_Ausgewählter Auszug:_
..........

Noch im Kino

Schuld kommt ans Licht: „State of Play“

Lexikon | Drehli Robnik | aus FALTER 27/09 vom 01.07.2009

Ein zotteliger Zeitungsjournalist (Russell Crowe) recherchiert einen Doppelmord in Washington sowie eine Affäre, die den Ruf seines Jugendfreundes (Ben Affleck) ruiniert; dieser hat als Kongressabgeordneter einen skrupellosen Security-Konzern angeprangert. Der Enthüllungsplot von „State of Play“ bietet Überraschungen, etwas Action und manch empörten Sager: Amerika verrät seine Werte, die Presse droht alle Kritik dem Gewinn zu opfern etc.

Mehr als Drama und Pathos regiert hier allerdings ein Realismus allseitiger Zerknautschtheit. Alles wird von irgendetwas „runtergezogen“; das gilt für den Handlungsnotstand, der Moralmaßstäbe senkt, für die Wampe, die Crowe unter einem als Hemd getragenen Zelt herumführt, und für das Kramuri, das hier die Bilder füllt, wie die Papierberge auf Büroschreibtischen oder Pinboards. Wenn alles zugeräumt und beschriftet ist, auch die Glaswände, durch die hier oft gefilmt wird, wie soll man da etwas erkennen? Indem man Intransparenz gerade als Bedingung für Durchblick begreift: Man muss beherzt hinein ins Echte und Dichte, ins Kramuri all der Praktiken, die Menschen zu Quellen und Recherchen zur Erpressung machen; das lehrt Crowe seine Adeptin (Rachel McAdams), die bislang bloß bloggte.

Wie in Kevin MacDonalds Vorgängerfilm „Last King of Scotland“ sind auch hier alle unsauber; als heroische Geste bleibt nur das Eingeständnis dieser bitteren Wahrheit vor uns, dem Publikum als Öffentlichkeit. Der Bürgersinn, den „State of Play“ ausstellt, ist melancholisch, konservativ und Kino-nostalgisch: Er lässt 1970er-Politkrimis anklingen und beschwört „alte“ Medien des enlightenment, die mit Lettern bzw. Licht moralisieren: Zur Schlusssequenz, die zeigt, wie eine Zeitung entsteht, singen CCR „Long As I Can See the Light“.

..........

_Vorgegebene Einträge:_

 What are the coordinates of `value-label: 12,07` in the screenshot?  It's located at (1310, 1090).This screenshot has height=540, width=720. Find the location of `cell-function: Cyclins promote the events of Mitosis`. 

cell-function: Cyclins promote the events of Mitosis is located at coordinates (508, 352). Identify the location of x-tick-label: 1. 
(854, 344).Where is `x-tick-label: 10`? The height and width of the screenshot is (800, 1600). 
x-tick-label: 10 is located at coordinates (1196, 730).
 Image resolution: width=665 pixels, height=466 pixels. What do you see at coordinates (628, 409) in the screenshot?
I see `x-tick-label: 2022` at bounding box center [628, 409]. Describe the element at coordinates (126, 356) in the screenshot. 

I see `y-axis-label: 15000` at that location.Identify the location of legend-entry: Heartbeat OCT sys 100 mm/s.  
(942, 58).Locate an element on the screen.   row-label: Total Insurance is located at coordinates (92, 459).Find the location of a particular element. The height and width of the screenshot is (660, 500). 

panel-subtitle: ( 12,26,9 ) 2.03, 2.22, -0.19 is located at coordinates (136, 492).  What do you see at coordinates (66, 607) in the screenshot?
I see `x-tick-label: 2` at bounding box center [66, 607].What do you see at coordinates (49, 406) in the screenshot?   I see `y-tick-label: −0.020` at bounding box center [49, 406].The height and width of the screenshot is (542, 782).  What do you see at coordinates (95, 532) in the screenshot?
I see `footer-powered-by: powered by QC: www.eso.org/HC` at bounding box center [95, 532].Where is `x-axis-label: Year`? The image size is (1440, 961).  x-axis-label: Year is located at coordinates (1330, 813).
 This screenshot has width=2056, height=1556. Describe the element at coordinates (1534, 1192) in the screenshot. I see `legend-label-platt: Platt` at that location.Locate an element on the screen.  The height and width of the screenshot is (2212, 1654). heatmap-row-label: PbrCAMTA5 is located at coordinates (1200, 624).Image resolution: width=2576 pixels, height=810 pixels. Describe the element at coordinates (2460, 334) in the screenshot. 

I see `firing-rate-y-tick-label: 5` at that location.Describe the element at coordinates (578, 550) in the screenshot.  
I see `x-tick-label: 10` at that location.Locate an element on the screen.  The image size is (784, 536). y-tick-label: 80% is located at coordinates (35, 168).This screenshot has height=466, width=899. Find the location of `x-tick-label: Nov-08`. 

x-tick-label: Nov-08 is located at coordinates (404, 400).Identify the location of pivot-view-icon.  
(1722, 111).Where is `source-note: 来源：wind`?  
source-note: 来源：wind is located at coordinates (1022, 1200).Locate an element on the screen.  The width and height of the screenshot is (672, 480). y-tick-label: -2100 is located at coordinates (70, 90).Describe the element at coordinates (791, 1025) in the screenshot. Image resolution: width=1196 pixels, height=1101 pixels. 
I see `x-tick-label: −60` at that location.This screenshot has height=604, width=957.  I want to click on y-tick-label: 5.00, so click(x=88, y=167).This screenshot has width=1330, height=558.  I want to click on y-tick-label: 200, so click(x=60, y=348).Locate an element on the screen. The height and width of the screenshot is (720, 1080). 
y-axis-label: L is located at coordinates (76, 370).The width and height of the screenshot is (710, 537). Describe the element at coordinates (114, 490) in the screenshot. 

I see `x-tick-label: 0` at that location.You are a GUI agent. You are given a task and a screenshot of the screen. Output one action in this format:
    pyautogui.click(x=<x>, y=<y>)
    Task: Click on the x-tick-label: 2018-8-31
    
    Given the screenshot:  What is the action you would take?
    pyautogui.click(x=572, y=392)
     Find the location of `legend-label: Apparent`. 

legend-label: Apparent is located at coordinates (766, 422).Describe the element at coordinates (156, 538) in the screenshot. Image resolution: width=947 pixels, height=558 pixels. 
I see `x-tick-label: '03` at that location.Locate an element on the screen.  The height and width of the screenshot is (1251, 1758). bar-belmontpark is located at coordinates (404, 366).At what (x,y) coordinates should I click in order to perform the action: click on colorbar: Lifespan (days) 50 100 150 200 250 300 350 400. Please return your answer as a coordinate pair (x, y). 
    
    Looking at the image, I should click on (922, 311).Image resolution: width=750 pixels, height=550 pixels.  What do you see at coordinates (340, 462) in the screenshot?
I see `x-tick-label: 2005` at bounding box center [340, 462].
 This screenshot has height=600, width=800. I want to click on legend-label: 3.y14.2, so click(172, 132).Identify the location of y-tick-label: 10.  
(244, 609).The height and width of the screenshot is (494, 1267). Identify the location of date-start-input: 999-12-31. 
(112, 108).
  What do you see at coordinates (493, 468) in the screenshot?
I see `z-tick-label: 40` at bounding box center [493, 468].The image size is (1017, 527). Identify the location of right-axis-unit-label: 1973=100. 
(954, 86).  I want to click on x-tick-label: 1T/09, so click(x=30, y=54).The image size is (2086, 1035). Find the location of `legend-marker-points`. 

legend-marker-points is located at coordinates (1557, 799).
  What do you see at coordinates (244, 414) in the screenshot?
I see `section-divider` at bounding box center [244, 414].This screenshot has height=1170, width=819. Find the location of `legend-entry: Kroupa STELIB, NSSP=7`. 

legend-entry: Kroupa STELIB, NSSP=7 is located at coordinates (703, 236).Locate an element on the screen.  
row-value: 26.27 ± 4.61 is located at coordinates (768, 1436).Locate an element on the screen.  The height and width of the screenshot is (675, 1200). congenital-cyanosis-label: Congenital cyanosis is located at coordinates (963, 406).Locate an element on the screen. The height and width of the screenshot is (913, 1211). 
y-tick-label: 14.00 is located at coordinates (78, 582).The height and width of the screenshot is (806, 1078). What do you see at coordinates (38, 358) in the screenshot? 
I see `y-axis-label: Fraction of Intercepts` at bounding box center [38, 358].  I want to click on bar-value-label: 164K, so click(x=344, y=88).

..........

_Aufgaben:_
• 1. Bitte geben Sie den Abschnitt der Filmkritik wieder, der mit den Worten „Ein zotteliger Zeitungsjournalist“ beginnt und mit „zu opfern etc.“ endet. Ersetzen Sie darin „Kongressabgeordneter“ durch „Senator“.
• 2. Welches Lied singen CCR laut der Filmkritik zur Schlusssequenz?

_Ihre Antworten:_
• 1.
Ein zotteliger Zeitungsjournalist (Russell Crowe) recherchiert einen Doppelmord in Washington sowie eine Affäre, die den Ruf seines Jugendfreundes (Ben Affleck) ruiniert; dieser hat als Senator einen skrupellosen Security-Konzern angeprangert. Der Enthüllungsplot von „State of Play“ bietet Überraschungen, etwas Action und manch empörten Sager: Amerika verrät seine Werte, die Presse droht alle Kritik dem Gewinn zu opfern etc.

• 2. „Long As I Can See the Light“